Les pompiers en action après un des bombardements de Kiev. Aris Messinis/AFP

« C’est par la conquête que se fondent les empires », Ibn Khaldoun, al-Muqaddima (Les Prolégomènes), 1377.

Le président de la fédération de Russie serait-il un lecteur assidu d’Ibn Khaldoun ? Rien ne laisse le penser. Mais sa pratique du pouvoir, depuis son accession à la tête de la Russie au début des années 2000, le rapproche de la figure du sultan telle que décrite par Ibn Khaldoun. Selon le célèbre historien et précurseur de la sociologie dans le monde arabe, le souverain (le roi ou le sultan) doit faire usage de la force afin de maintenir la cohésion de l’État. Le président de la Russie a certes été réélu plusieurs fois, mais les élections en Russie restent entachées d’irrégularités et de nombreuses difficultés se dressent devant les candidats opposés à la politique du Kremlin (inégalité de l’accès à l’espace médiatique, difficultés d’enregistrement des candidats, pour ne citer que quelques exemples).

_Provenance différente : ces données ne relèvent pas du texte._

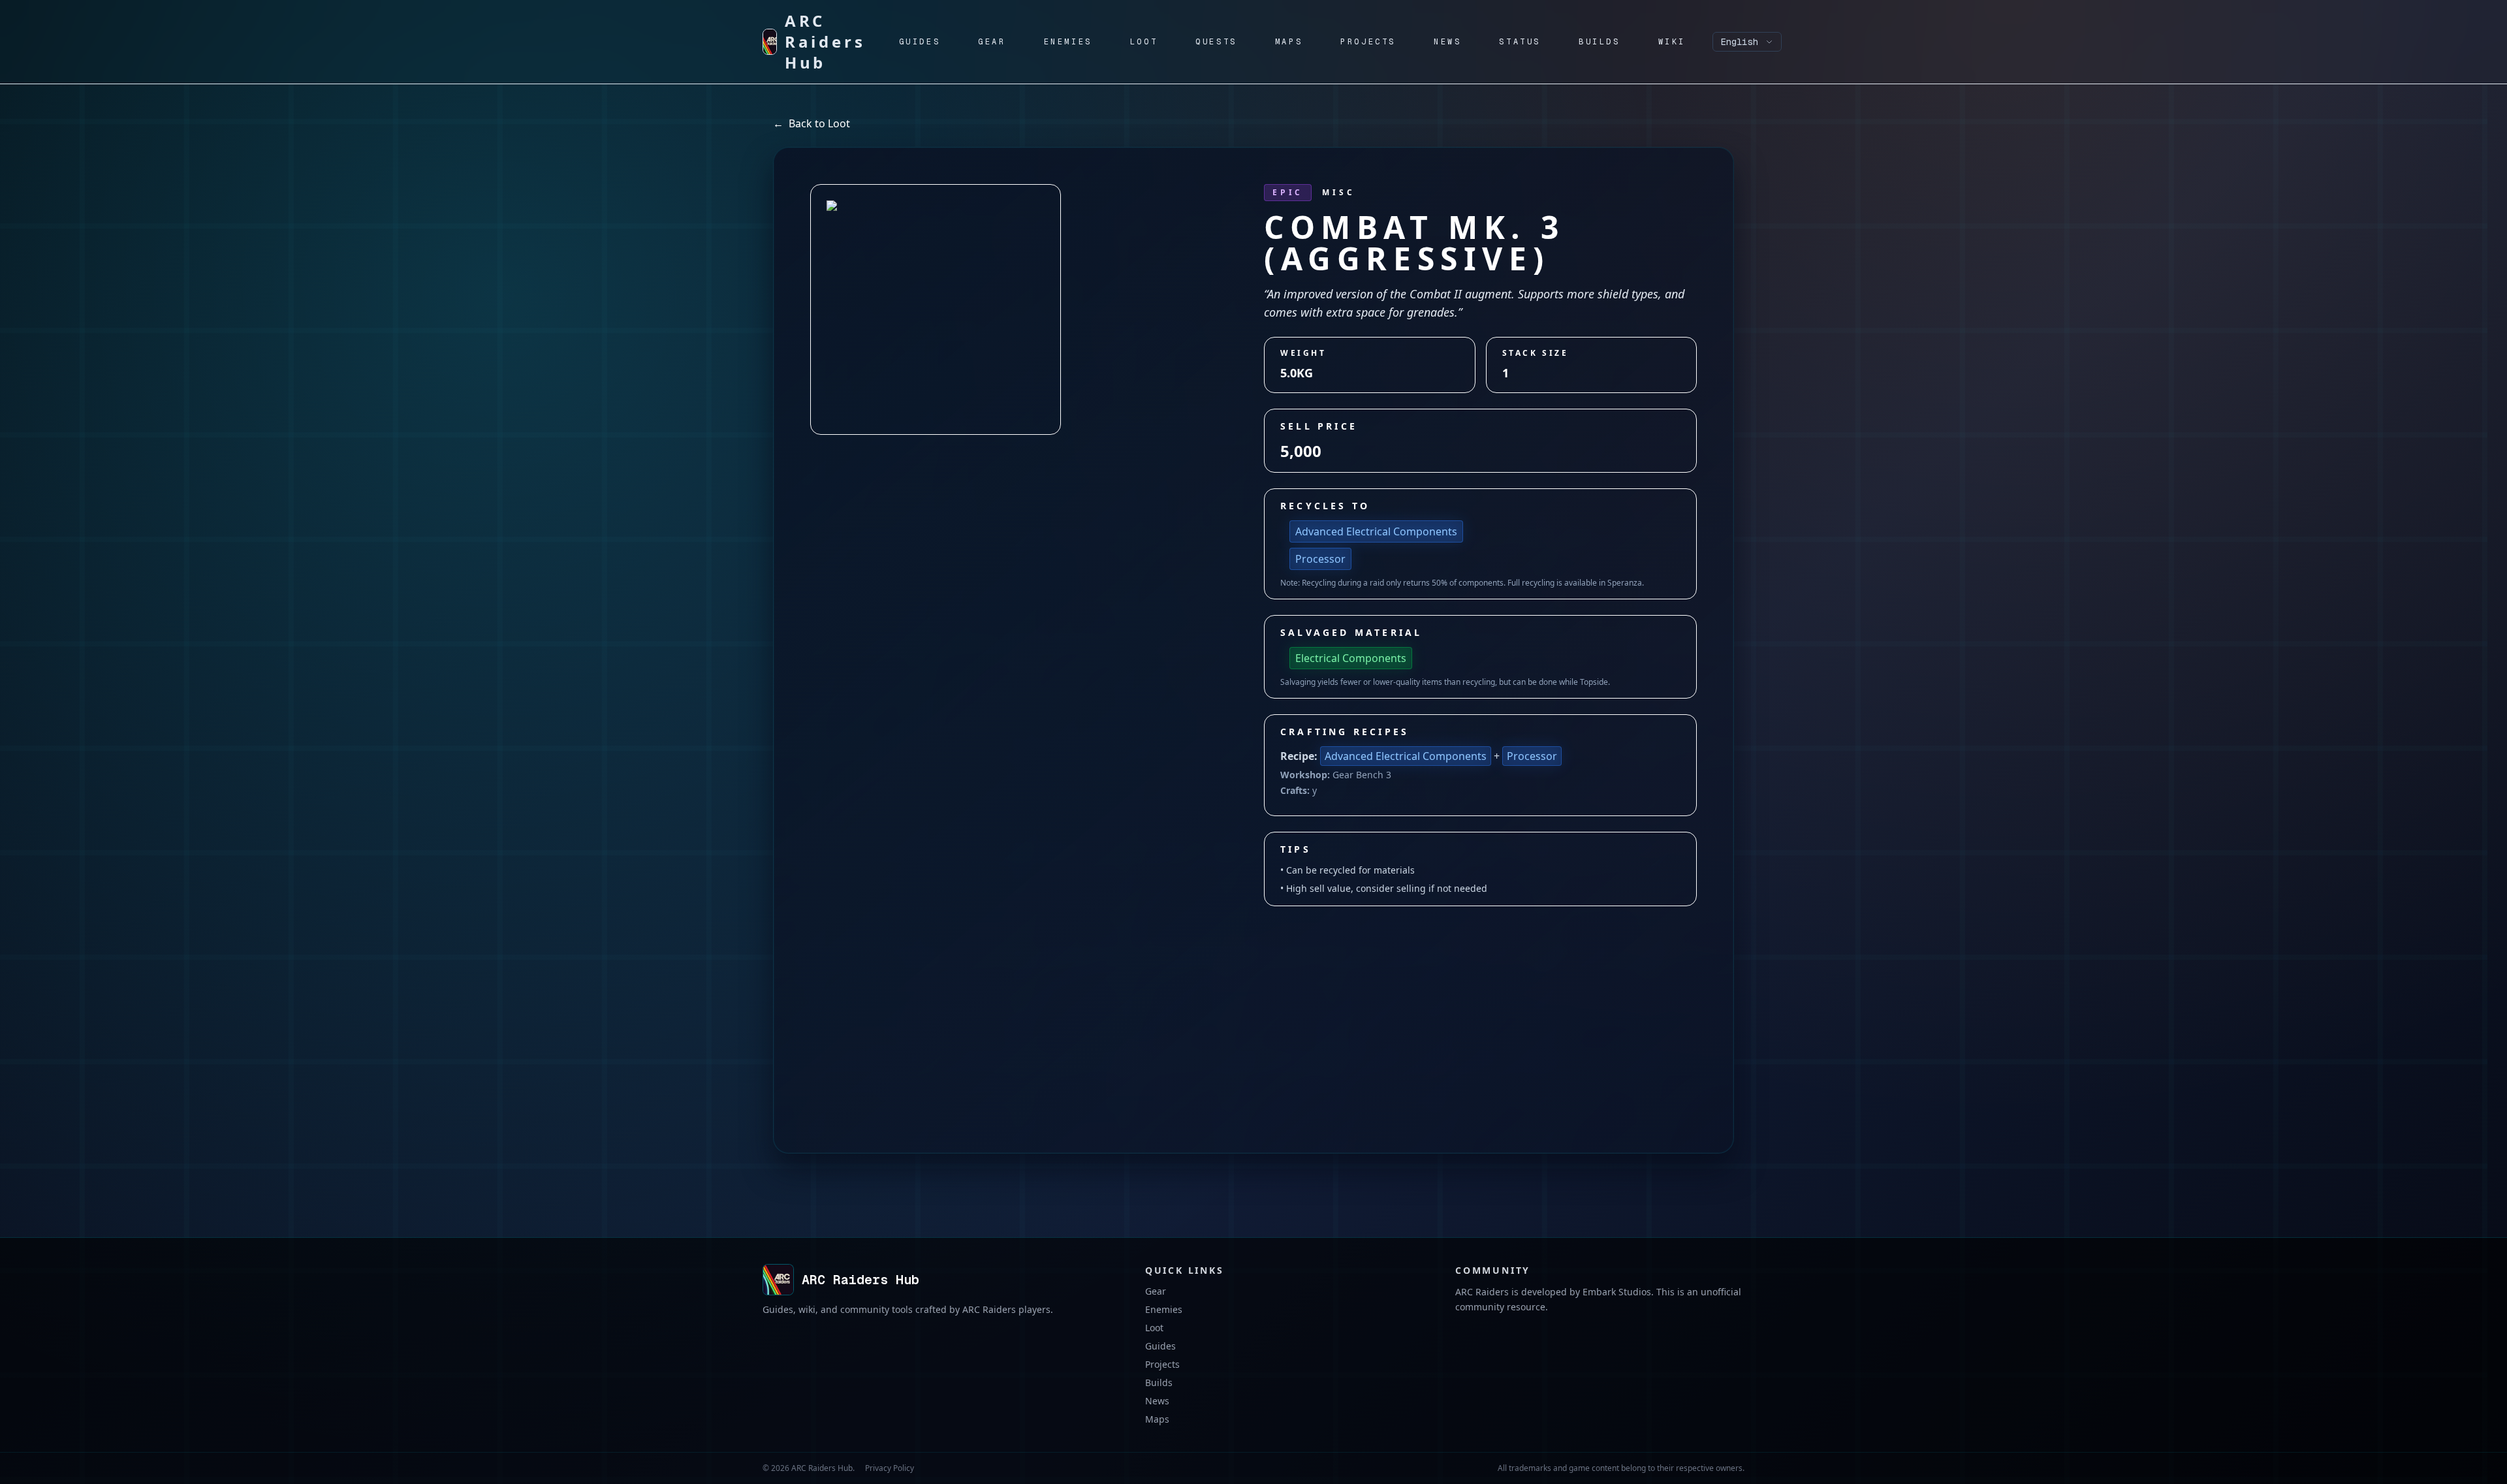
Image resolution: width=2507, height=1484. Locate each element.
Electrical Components (1350, 658)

Quant au plus célèbre opposant russe, Alexeï Navalny, il est actuellement en détention et risque, en plus de son actuelle peine de prison, de passer encore jusqu’à dix ans derrière les barreaux – s’il ne meurt pas empoisonné entre-temps –, au terme d’un simulacre de procès de l’avis de la quasi-totalité des observateurs. Ainsi, c’est une pratique de plus en plus autoritaire du pouvoir qui caractérise le président russe.

Si l’actuelle guerre menée en Ukraine risque de considérablement affaiblir la Russie sur la scène internationale, les sanctions imposées par les pays occidentaux n’ont jamais fait plier aucun despote. Un autre pays également dirigé d’une main de fer par un autre despote lui fournira toujours une aide. Syrie actuelle, Irak baassiste, Cuba castriste, etc., l’histoire récente nous fournit quelques exemples. Ainsi, la Russie pourra toujours compter sur l’amitié « solide comme un roc » (sic) de la République populaire de Chine. Si la Russie est à présent décrite comme isolée sur la scène internationale, elle continuera à entretenir des relations importantes avec de nombreux pays, de l’Inde à Israël, pour des raisons tant économiques que stratégiques. Mais intéressons-nous surtout à la situation intérieure du pays.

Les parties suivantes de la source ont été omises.